About this exercise: Within the entries below, find the portion that opens with the line containing "You are a computer-use" and closes with the line containing "Instruction: Click the". Retype that portion exactly and only.
↓
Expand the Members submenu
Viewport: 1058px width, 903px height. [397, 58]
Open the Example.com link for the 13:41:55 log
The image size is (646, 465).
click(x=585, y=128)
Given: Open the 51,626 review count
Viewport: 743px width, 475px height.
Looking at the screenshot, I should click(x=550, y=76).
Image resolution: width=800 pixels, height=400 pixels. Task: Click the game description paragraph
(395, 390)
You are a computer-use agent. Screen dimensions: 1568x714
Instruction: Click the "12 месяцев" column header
↑
↓
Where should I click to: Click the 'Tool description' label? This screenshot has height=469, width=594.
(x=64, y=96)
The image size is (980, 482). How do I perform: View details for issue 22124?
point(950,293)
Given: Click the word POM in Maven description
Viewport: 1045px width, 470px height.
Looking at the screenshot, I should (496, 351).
↑
Solution for this exercise:
You are a computer-use agent. Screen dimensions: 1568x714
Instruction: Click the "12 месяцев" column header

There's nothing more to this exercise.